Actually what I think would be ideal would be to establish something similar to an HSA account, that could be used for food, housing, gas, utilities, etc and otherwise served as a retirement account that one could invest into their choice of a few index funds.
Then the government could deposit directly into it and people could use it for those expenses or save it for retirement. It would create a path of least resistance towards saving and investing, while also providing for immediate necessities.
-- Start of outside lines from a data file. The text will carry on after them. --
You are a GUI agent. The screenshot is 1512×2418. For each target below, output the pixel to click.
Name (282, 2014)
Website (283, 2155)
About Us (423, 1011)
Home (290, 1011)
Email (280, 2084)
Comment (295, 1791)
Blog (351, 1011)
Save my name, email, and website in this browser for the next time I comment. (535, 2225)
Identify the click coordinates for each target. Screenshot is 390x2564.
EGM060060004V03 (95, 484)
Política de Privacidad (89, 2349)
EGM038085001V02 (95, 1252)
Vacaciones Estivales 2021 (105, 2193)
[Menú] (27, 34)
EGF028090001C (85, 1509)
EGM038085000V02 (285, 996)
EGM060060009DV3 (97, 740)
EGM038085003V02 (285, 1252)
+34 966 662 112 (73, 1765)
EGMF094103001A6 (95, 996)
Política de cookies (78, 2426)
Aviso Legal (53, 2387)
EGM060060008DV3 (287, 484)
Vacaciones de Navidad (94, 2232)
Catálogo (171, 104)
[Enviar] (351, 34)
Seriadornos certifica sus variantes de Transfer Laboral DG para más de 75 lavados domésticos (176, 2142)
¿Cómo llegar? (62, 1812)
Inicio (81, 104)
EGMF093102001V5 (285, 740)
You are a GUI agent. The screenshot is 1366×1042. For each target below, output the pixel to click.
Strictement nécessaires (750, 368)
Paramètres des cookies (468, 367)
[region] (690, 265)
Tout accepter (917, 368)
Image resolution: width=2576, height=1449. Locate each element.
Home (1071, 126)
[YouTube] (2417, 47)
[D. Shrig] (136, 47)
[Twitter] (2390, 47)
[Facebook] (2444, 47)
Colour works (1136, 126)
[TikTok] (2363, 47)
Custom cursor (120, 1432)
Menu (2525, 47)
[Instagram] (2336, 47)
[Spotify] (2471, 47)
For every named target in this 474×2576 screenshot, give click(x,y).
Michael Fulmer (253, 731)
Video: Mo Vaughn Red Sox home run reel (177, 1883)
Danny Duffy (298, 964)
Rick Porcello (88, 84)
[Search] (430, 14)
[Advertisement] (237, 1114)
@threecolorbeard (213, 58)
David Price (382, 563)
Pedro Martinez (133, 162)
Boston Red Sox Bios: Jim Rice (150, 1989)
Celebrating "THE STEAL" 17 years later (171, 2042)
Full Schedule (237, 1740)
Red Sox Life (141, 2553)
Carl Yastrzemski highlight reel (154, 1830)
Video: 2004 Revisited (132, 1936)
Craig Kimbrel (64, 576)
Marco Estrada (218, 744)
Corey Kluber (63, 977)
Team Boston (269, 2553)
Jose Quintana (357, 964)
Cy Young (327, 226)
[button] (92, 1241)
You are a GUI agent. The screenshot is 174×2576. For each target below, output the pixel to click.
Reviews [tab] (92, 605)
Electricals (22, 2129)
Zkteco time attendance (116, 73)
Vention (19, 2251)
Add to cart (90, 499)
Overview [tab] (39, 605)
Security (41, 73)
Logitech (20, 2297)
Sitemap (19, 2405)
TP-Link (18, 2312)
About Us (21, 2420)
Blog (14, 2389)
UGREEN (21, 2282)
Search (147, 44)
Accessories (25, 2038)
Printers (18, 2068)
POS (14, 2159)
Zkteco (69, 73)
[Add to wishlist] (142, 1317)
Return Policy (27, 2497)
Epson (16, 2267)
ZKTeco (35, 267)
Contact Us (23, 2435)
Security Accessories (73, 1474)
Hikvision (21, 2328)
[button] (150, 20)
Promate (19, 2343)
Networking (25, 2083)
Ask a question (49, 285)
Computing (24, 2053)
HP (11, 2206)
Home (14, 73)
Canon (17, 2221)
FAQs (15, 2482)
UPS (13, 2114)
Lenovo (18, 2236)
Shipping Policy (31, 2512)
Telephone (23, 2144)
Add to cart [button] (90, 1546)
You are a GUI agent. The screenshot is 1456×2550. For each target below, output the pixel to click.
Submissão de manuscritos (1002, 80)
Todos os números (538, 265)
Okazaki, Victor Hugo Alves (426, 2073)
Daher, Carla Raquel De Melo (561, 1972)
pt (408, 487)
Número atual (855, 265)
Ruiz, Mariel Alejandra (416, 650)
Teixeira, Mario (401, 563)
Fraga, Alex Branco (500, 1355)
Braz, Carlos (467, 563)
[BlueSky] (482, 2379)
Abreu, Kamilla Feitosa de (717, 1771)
You could potentially be creative in other ways to incentivize saving and investing, but that seems like a good start to me.
It was apparent at the time that the stimulus money was on the high end of what was being distributed. But it doesn’t mean that it was bad policy. When you lockdown an economy and prevent folks from working their job you’d better be damn sure that you’re paying that person enough to stay out of hardship. The overwhelming amount of folks who lived paycheck to paycheck didn’t give a rats ass about catching covid, they were paranoid about their financial wellbeing and if their fears came true by a miscalculated underpayment of employement benefits, things would have been bad for other reasons.